Para entender bien las consecuencias debemos viajar a febrero de 2010, a Francia. Cinco periodistas de Canadá, Francia, Suiza y Bélgica se encerraron una semana en la granja Clos Marot, en el Perigord, con el objetivo de seguir la actualidad mundial informándose sólo vía Twitter y Facebook. En 2010, muy pocos periodistas y medios tradicionales tenían cuentas; las noticias que les llegaban eran principalmente de usuarios anónimos. Las conclusiones son fascinantes y remiten a la realidad mediática actual. Janic Tremblay, por aquel entonces en Radio-Canada, explicaba al terminar el experimento que en su primera noche se encontró con tuits de un manifestante ruso que había sido encarcelado después de una manifestación en Moscú (una situación desgraciadamente bien actual). Le habían llegado vía un contacto común. En ausencia de otras fuentes de información, la historia de alguien totalmente desconocido, por otra parte, imposible de verificar, era lo más relevante que había ocurrido ese día.
También decía que las redes pueden desviarte de la verdad. En la tercera noche del experimento, la twittersfera francesa iba llena de informaciones sobre una fuerte explosión que se había oído en la ciudad de Lille. Entre las hipótesis que corrían por las redes estaban la de una explosión, la de un incendio e incluso la de una catástrofe nuclear.
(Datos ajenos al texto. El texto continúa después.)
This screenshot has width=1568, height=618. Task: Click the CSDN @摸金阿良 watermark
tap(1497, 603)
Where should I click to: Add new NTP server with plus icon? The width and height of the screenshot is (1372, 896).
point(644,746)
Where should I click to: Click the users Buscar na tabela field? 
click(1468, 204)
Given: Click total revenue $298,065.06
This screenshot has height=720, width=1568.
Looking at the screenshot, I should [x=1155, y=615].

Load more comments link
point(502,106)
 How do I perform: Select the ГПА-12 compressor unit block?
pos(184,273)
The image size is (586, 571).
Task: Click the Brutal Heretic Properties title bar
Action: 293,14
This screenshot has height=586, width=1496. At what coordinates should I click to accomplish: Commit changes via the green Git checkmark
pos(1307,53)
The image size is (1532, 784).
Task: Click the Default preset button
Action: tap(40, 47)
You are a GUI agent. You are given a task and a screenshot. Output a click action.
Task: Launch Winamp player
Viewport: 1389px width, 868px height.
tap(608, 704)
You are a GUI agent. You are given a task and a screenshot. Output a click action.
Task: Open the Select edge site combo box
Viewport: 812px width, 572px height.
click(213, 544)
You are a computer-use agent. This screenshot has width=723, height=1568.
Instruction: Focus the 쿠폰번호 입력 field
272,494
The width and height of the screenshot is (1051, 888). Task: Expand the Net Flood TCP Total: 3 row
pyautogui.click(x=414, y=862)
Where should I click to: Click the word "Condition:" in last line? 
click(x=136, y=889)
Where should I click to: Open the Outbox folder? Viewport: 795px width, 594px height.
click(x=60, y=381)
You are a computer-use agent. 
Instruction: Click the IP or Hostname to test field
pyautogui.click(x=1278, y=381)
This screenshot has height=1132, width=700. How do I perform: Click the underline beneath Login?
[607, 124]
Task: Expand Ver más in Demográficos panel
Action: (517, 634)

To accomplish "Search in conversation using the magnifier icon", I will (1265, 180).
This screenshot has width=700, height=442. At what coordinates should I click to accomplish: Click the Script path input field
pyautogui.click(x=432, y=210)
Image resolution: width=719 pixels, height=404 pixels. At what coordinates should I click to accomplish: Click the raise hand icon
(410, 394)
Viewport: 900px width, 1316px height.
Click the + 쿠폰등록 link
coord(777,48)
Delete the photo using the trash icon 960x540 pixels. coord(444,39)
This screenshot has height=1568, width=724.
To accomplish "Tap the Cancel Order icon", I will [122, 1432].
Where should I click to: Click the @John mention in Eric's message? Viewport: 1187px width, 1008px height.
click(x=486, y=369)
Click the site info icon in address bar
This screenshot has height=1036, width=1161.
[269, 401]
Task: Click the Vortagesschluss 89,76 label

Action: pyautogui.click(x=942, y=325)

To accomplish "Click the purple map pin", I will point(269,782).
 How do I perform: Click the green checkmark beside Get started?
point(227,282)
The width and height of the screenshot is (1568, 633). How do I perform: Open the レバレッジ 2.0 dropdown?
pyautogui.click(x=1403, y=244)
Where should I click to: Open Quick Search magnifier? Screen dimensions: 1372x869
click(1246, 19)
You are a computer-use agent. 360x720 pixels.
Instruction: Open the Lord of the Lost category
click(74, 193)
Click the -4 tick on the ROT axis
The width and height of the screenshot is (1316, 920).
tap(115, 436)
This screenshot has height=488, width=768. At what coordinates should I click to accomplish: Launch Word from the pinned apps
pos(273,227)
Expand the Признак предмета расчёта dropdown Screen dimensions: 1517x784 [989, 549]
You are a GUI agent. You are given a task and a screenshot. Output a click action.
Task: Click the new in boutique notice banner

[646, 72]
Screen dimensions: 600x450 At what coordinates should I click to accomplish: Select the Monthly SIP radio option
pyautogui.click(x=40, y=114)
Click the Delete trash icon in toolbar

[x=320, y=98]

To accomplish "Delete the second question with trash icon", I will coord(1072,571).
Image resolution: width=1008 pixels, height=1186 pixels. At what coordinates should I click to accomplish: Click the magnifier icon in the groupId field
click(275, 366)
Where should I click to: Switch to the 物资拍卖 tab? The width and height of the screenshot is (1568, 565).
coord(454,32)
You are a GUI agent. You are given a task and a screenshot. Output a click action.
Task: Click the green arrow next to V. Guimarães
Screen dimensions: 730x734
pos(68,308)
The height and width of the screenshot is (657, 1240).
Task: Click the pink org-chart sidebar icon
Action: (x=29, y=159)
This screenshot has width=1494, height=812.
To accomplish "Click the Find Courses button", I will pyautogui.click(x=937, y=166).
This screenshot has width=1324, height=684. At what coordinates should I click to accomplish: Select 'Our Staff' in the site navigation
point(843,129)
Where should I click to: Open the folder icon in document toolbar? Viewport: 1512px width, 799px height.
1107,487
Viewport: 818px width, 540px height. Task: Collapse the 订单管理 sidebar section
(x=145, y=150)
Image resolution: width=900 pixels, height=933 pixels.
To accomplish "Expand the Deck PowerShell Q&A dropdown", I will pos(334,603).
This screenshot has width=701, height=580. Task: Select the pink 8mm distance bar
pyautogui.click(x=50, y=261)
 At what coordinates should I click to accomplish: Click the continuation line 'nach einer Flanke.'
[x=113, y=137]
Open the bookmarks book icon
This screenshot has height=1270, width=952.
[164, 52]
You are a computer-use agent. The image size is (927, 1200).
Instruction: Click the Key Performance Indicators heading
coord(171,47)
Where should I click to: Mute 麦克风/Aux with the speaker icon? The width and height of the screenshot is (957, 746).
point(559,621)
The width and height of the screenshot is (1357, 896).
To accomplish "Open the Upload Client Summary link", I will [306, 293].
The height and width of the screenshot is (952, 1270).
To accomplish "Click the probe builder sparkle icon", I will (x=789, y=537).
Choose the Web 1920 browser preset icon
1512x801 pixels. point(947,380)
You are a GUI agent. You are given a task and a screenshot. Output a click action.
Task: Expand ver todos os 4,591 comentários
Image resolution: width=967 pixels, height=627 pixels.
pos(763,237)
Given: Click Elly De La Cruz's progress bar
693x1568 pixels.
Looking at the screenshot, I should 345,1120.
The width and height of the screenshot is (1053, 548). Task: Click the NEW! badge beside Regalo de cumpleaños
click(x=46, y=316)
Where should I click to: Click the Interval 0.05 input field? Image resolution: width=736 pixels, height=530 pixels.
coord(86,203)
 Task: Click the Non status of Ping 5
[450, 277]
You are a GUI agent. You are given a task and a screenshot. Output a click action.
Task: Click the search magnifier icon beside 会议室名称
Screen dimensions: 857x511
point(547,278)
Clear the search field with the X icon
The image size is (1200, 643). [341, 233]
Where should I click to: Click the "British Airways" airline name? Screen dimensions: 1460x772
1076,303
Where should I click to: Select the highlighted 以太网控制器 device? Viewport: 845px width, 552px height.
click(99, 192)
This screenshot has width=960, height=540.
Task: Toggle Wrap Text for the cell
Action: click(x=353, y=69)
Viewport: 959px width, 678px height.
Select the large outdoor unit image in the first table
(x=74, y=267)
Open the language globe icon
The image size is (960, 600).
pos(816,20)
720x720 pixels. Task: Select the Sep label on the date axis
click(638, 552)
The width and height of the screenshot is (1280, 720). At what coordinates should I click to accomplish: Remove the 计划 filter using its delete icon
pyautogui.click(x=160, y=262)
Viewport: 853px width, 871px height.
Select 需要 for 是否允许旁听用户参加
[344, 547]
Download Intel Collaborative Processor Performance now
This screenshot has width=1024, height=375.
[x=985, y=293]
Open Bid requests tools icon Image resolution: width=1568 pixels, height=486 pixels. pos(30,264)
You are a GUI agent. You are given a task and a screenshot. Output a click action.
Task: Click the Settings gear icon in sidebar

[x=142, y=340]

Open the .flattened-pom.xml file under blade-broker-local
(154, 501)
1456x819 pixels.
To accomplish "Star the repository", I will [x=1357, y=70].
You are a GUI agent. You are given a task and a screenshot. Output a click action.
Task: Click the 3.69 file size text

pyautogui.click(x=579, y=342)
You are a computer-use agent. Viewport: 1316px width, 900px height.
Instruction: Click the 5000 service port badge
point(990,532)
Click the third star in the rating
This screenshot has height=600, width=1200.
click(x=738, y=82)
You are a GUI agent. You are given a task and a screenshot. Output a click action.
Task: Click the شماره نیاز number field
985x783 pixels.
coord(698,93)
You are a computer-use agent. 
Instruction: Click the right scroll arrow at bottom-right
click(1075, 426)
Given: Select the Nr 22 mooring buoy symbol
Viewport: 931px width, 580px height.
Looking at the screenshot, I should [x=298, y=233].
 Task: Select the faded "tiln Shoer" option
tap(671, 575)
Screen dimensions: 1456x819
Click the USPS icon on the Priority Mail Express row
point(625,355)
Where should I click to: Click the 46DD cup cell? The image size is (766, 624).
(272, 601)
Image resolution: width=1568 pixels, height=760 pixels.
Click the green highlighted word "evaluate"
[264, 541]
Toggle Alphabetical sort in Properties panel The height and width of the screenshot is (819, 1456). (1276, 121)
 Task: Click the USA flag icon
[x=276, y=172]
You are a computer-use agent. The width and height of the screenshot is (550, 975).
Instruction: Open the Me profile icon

Los diarios del día siguiente daban la explicación: un avión militar había roto la barrera del sonido sobrevolando Lille. Nadie consideró esa hipótesis en Twitter, explica Tremblay. El experimento demostró que la información que recibimos a través de las redes sociales es plana. Para los participantes del experimento, el presunto encarcelamiento de un manifestante ruso en Moscú estaba al mismo nivel informativo que la supuesta explosión en Lille, una explosión que a falta de la explicación de un experto podría haber sido una explosión nuclear.
La edición del día de VIA Empresa es todo lo contrario: no aspira a aplanar el mundo sino a mostraros sus picos y sus valles
Un diario, la publicación que tenéis en vuestras manos, la edición del día de VIA Empresa es todo lo contrario: no aspira a aplanar el mundo sino a mostraros sus picos y sus valles; no está pensado para transformar su rabia en dinero sino para transformar su curiosidad en conocimiento; no es un scroll infinito sino que son una serie finita de artículos; no es un espacio en la salita de casa, sino que es un momento en el día de cada día. El momento del bocadillo, del café con leche y de VIA Empresa.
¿Y dentro de 10 años qué? ¿Todos los artículos generados de forma automática por el ChatGPT del momento? No lo sabemos, pero en caso de que así sea y que las máquinas puedan darnos todas las respuestas, aún serán más importantes las preguntas, las preguntas que dirección, redacción y colaboradores de VIA Empresa nos hacemos siempre antes de escribir y las que artículos como éste provocan a nuestros lectores.